Tout au long de son parcours, sur le chemin du Roy, s’étalaient des bannières « France libre Québec libre ». Nul doute qu’elles ont stimulé les ardeurs du Général. À l’hôtel de ville de Montréal, un micro fut mystérieusement placé sur le balcon, alors qu’il n’était pas prévu que l’auguste visiteur prendrait la parole. Entraîné par la foule majoritairement indépendantiste, le Général lança le fameux « Vive le Québec libre! » Catastrophé, le premier ministre Johnson lui reprocha d’avoir repris le slogan de ses adversaires du RIN. De Gaulle n’en fit pas grand cas.
Cette déclaration lapidaire a provoqué un incident diplomatique avec le Canada et le Général plia bagage avec sans doute le sentiment du devoir accompli.
Un chemin différent
On connaît la suite. Les Québécois ont refusé par deux fois d’emprunter le chemin de l’indépendance. Ils préfèrent demeurer un État fédératif dans le grand ensemble canadien, quitte à se faire conspuer abondamment par ce peuple canadien-anglais convaincu, lui, de ne pas être raciste du tout. My foot.

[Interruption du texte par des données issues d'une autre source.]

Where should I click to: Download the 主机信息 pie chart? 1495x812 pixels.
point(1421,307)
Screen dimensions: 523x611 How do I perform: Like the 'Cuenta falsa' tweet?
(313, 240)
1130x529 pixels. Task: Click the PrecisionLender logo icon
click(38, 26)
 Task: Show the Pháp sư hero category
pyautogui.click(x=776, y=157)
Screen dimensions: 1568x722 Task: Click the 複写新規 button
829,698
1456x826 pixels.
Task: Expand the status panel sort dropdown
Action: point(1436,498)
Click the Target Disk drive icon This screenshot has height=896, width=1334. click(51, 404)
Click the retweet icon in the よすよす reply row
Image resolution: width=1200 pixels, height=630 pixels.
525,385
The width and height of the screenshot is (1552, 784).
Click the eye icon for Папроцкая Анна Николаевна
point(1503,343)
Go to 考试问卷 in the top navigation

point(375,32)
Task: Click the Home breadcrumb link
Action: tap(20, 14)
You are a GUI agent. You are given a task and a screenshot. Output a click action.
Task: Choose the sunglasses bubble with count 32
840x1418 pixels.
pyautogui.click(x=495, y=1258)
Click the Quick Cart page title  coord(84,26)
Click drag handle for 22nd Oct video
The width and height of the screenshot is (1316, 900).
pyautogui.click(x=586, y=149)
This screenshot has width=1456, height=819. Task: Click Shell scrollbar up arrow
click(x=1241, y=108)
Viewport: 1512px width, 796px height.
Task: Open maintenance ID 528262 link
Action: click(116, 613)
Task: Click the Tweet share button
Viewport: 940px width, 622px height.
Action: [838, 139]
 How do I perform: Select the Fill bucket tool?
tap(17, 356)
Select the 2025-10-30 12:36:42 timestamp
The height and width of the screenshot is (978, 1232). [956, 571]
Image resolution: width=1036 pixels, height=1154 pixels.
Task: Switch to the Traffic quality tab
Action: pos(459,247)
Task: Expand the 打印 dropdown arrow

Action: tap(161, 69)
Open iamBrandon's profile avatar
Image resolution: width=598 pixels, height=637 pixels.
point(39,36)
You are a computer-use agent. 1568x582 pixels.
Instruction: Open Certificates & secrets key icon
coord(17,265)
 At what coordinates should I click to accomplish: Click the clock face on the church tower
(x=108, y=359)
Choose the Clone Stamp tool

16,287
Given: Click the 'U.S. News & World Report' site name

Je n’ose pas imaginer ce que le Général penserait de cette situation.
[1] « Il y a 50 ans, le Québec à Paris -2 – Un grand élan diplomatique, Le Devoir, le 11 octobre 2011.
[2] Voir Pierre Godin, Daniel Johnson, Montréal, éditions de l’Homme, 1980.
Je remarque deux petites coquilles : « comme le furent plus tard [les] Louisianais »; « Un esprit libéral, lor[d] Durham ». Merci pour cet article intéressant!